**Your objective**
All of the records below must be output exactly, with no pictures carried over.

**Extracted records**
- - - - -

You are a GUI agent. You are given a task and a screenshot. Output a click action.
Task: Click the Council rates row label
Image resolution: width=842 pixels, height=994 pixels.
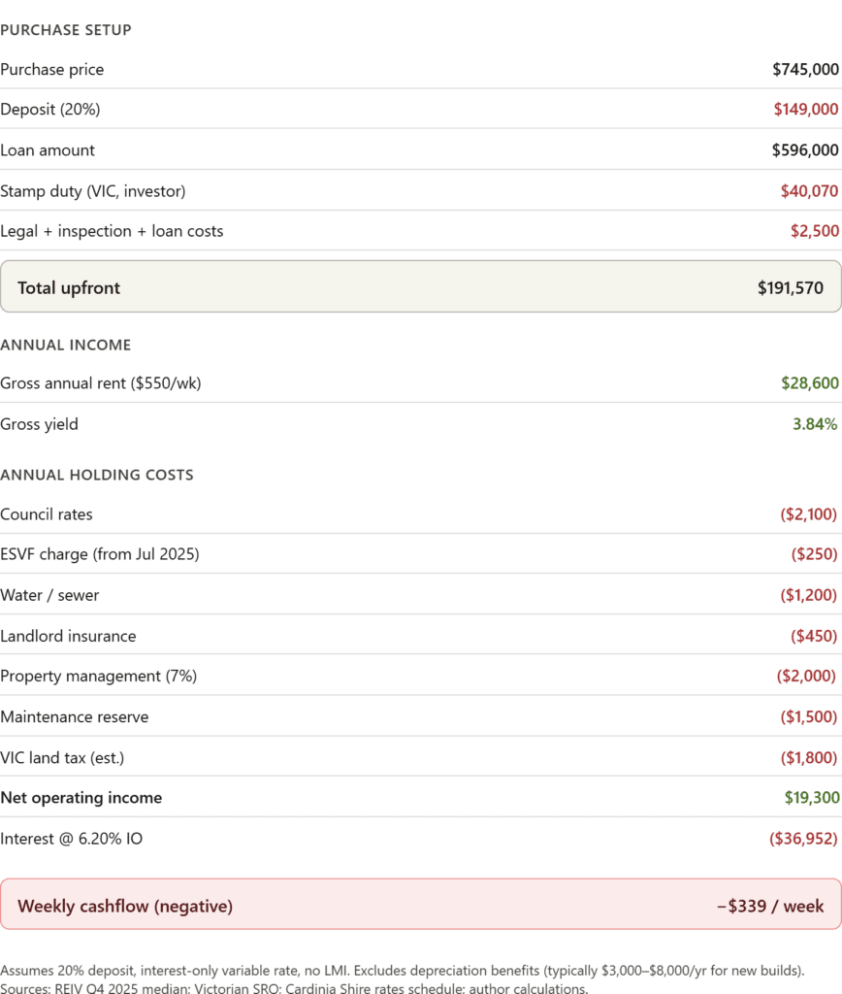coord(47,514)
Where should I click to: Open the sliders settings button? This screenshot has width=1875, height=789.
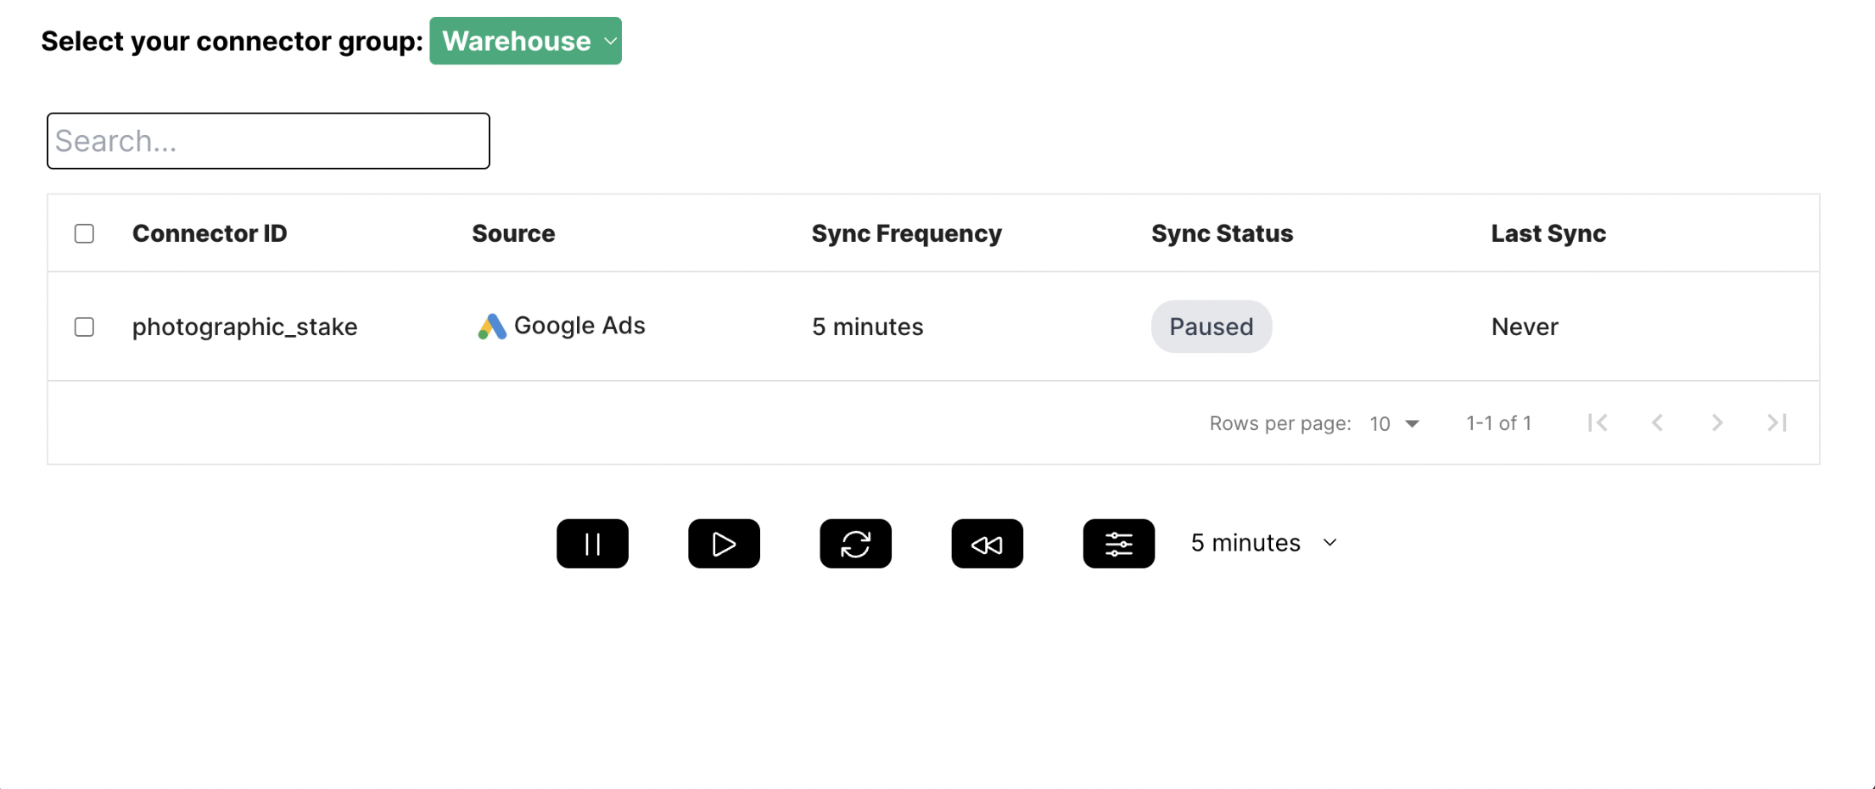click(1118, 543)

- - - - -

**Exercise response**
You are a GUI agent. You are given a task and a screenshot. Output a click action.
Task: Click the Council rates row label
Image resolution: width=842 pixels, height=994 pixels.
coord(47,514)
Where should I click to: Open the sliders settings button? This screenshot has width=1875, height=789.
click(1118, 543)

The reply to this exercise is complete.